Al-Sisi, 63anni,è entrato nella politica quasi 5 anni fa. Quando, alla testa dell’esercito, pose fine alla caotica esperienza di Governo dei Fratelli Musulmani, in quello che la maggior parte dei media ha etichettato come un colpo di stato militare. Le successive elezioni presidenziali del 2014, non trasparenti, furono un plebiscito: 97% delle preferenze. Ora ci si interroga se, dopo questa scontata riconferma, al-Sisi cercherà di abrogare la norma della Costituzione che pone un limite di due mandati per divenire un “presidente quasi a vita”. Non sarebbe certo il primo.
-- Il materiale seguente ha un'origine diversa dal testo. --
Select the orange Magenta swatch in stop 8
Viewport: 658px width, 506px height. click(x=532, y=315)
L’ultima campagna elettorale ha consolidato una deriva autoritaria in atto già da tempo. I media sono stati imbavagliati. Nelll’indice della libertà di stampa nel mondo redatta da Rsf l’Egitto è precipitato al 161° posto su 180. Uno dopo l’altro sono usciti di scena tutti i potenziali sfidanti. Sami Anan, il candidato dei Fratelli musulmani, movimento islamista che aveva trionfato alle elezioni del 2012 ma che era tornato fuori legge dopo il colpo di stato del 2013, è stato subito arrestato dopo l’annuncio della sua candidatura. La stessa sorte è toccata a Khaled Ali, avvocato per i diritti umani che si era presentato nel 2012, condannato a tre mesi per «offesa alla decenza pubblica» durante una protesta. Condanna ancor più severa per un altro candidato, il colonnello Ahmed Konsowa: sei anni. Il rivale più importante, l’ex premier Ahmed Shafik, è stato “convinto” a non candidarsi. Lo stesso è accaduto per l’ex capo di stato maggiore Sami Hafez Anan. Anche Mohamed Anwar el-Sadat, nipote dello storico presidente egiziano si è ritirato.
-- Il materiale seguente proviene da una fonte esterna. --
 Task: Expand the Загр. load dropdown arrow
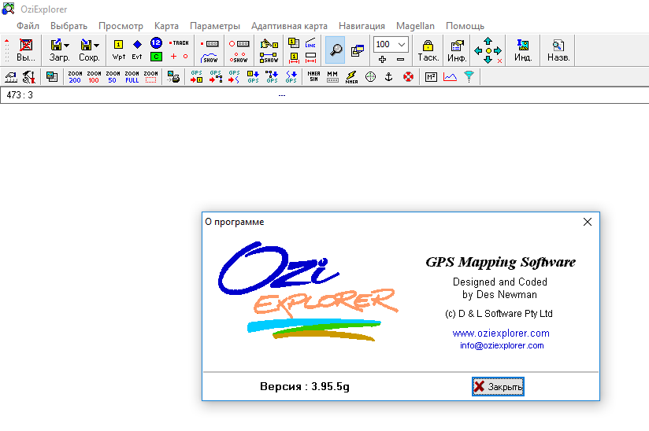pyautogui.click(x=66, y=45)
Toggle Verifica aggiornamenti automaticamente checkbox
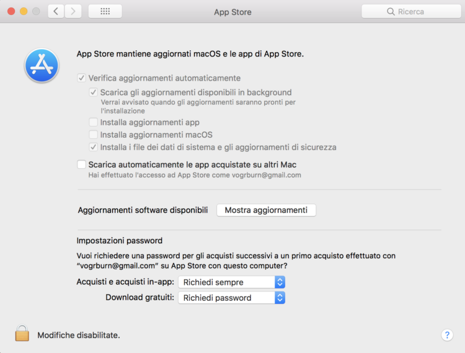Image resolution: width=465 pixels, height=353 pixels. point(81,78)
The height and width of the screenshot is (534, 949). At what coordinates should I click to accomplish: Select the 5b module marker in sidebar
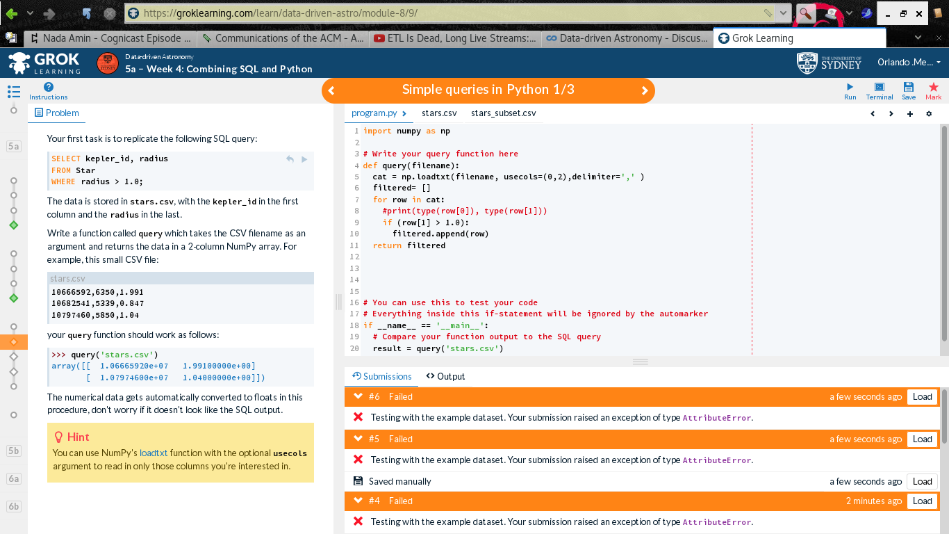click(x=13, y=451)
Questo il contesto in cui si svolge un voto importante in un paese strategico, il più popoloso del mondo arabo (97milioni). Che piaccia o no, al-Sisi è considerato da Stati Uniti, ma anche da Europa, un alleato necessario nella guerra contro il terrorismo. Pensare di trovare una soluzione alla crisi libica senza coinvolgerlo è un’illusione. Pur in principio disponibile per un negoziato che coinvolga tutte le parti, al-Sisi ha sempre sostenuto il generale libico Khalifa Haftar, un padre padrone della Cirenaica in conflitto con il Governo di Tripoli.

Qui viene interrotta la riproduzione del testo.